Myrte Wennen1,2, Manon Moll3, Tim Marcus2, Joost Kuijer2, Leo Heunks1, Christina Lavini2, Gustav Strijkers2, Aart Nederveen2, and Oliver Gurney-Champion2
1Intensive Care, Amsterdam UMC, Amsterdam, Netherlands, 2Radiology and Nuclear Medicine, Amsterdam UMC, Amsterdam, Netherlands, 3University of Twente, Enschede, Netherlands
Synopsis
Although fat suppression can substantially improve image quality, the pulses corrupt the steady-state in a spoiled GRE sequence used for DCE and T1-relaxometry. Consequently, the conventional signal equations for quantifying tissue properties (T1, Ktrans, etc) do not hold. We have now included the effect of fat-suppression pulses in the signal equation that forms the basis for T1-relaxometry and DCE modelling. We have validated our equation with T1-mapping in a phantom and show its performance in healthy subjects and patients.

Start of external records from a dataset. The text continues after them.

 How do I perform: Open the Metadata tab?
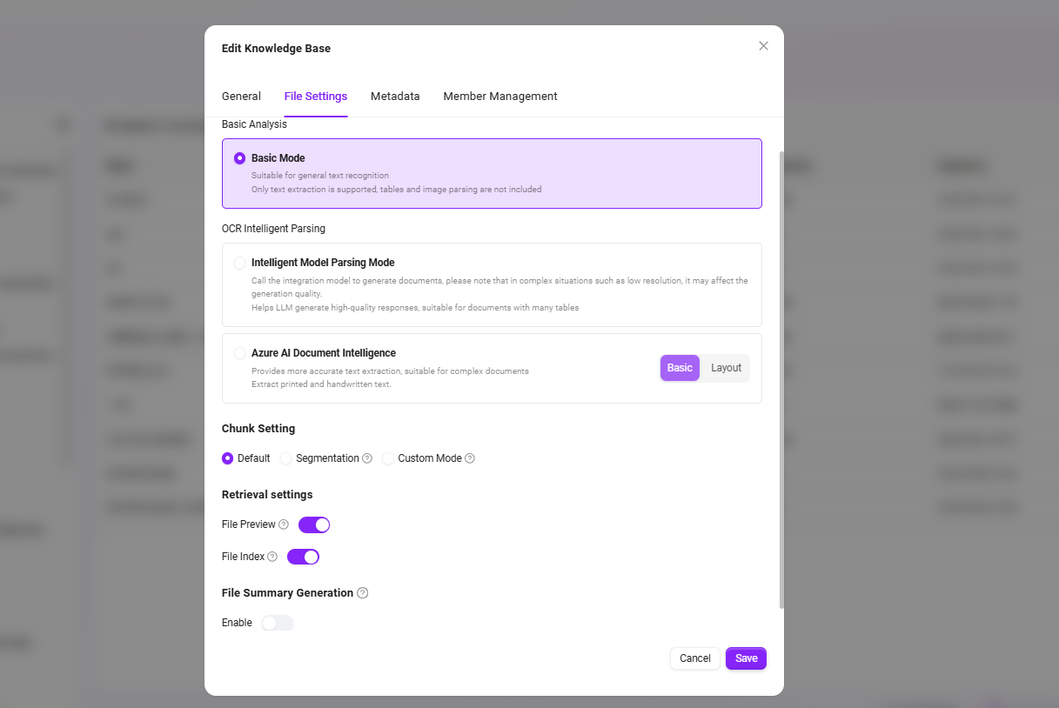click(x=395, y=97)
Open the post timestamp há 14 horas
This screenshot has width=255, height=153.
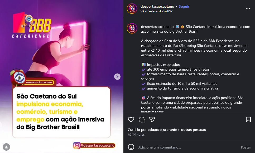coord(136,135)
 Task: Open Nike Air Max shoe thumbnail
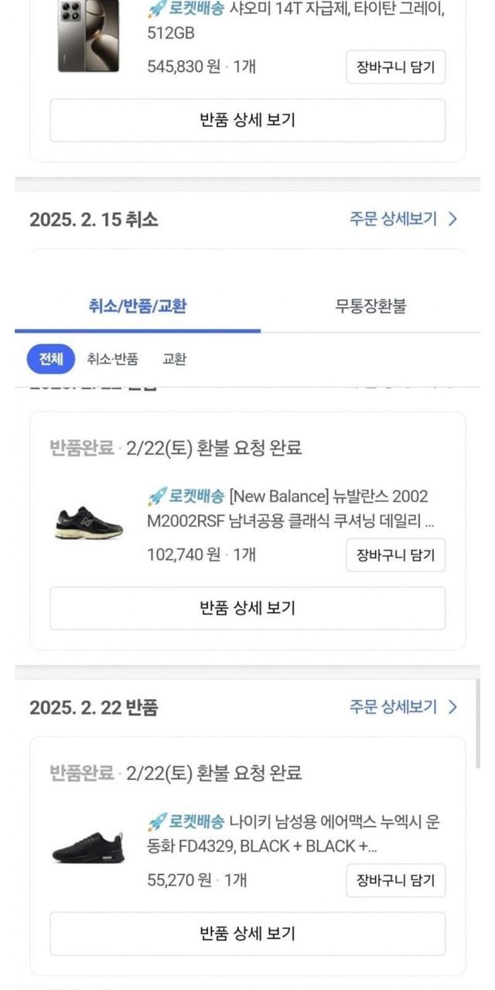pyautogui.click(x=88, y=848)
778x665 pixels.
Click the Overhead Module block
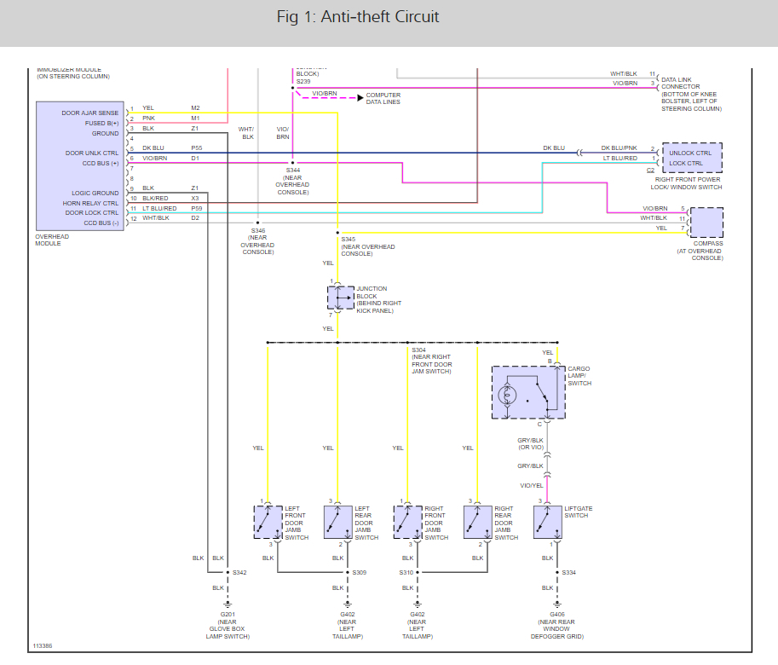pos(80,166)
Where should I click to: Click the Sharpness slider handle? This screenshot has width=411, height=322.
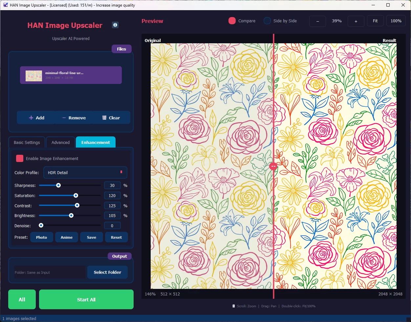point(58,185)
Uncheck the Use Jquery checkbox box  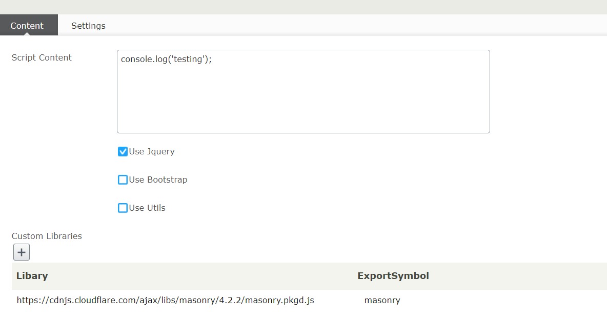coord(123,152)
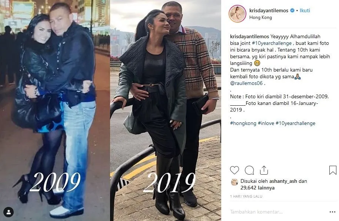The height and width of the screenshot is (221, 339).
Task: Open the #hongkong hashtag
Action: [x=243, y=123]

Our equation enables accurate T1-mapping and pharmakinetic modelling for sequences that use fat suppression, including GRASP.
Introduction
Variable flip angle (VFA) T1-mapping
and dynamic contrast enhanced (DCE) MRI are important for a range of
oncological applications, including cancer detection, diagnosis, staging, and
treatment evaluation [1-3].
Fat suppression
(FS) in VFA T1-mapping and DCE-MRI would be beneficial, as the bright signal
from fat can obscure the region of interest and prevent problems due to water-fat
shift. In particular, radial acquisitions suffer from substantial streaking artefacts
without FS.
However, FS-pulses
disrupt the steady-state magnetization that is the basis for VFA T1-relaxometry
and DCE modelling, and hence FS is barely applied in DCE [4, 5]. In fact, the QIBA guidelines advice against FS as converted
contrast concentrations would be incorrect due to a wrong model for baseline T1
estimates as well as for converting the signal to concentration, both required for
DCE [6]. If we can account for these FS pre-pulses in the
T1-relaxometry and DCE modelling, we would enable FS and allow for pharmacokinetic
modelling analysis in the presence of fat.
Therefore, we included
the effect of a FS-pulse into the spoiled gradient echo (GRE) signal
equation, used for relaxometry and DCE modelling.Methods
Theory
Without FS
pre-pulse, the signal equation for GRE sequences is [7]:
$$$S = M_0\sin{(FA)}\frac{1-\mathrm{e}^{{\frac{-TR}{T1}}}}{1-\mathrm{e}^{{\frac{-TR}{T1}}}\cos{(FA)}}$$$[Eq.1]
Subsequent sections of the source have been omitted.